One of the most recognizable buildings in Downtown Los Angeles—the Frank Gehry-designed Walt Disney Concert Hall—will be used as a canvas later this month.
To celebrate the start of the Los Angeles Philharmonic’s new season, colorful patterns will be projected onto the metallic surface of the wavy concert hall for a little more than a week, courtesy of artist Refik Anadol.
— Curbed LA
For the LA Philharmonic projection series, called WDCH Dreams, internationally renowned media artist Refik Anadol dug deep in the digital orchestra archives—nearly 45 terabytes of data—and applied Google Arts and Culture's machine intelligence to it, which parsed the files into millions of data points that were then re-categorized and, with the help of deep neural networks, made new connections between LA Phil's "memories." According to Anadol, this process awakes the metaphorical "consciousness" of Walt Disney Concert Hall, and the result is a "radical visualization of the organization’s first century and an exploration of synergies between art and technology, and architecture and institutional memory."

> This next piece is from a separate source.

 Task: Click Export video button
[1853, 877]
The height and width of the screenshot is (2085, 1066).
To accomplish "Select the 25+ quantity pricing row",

To visualize the result of this process, Anadol will be using 42 large scale projectors, with 50K visual resolution, 8-channel sound, and 1.2M luminance in total, which should create quite a spectacular display on the stainless-steel facade of the Frank Gehry-designed concert hall in Downtown LA.
Nightly performances of WDCH Dreams will run every half hour, starting at 7:30pm, with the last performance at 11:30pm, from September 28 until October 6. All performances are free and open to the public.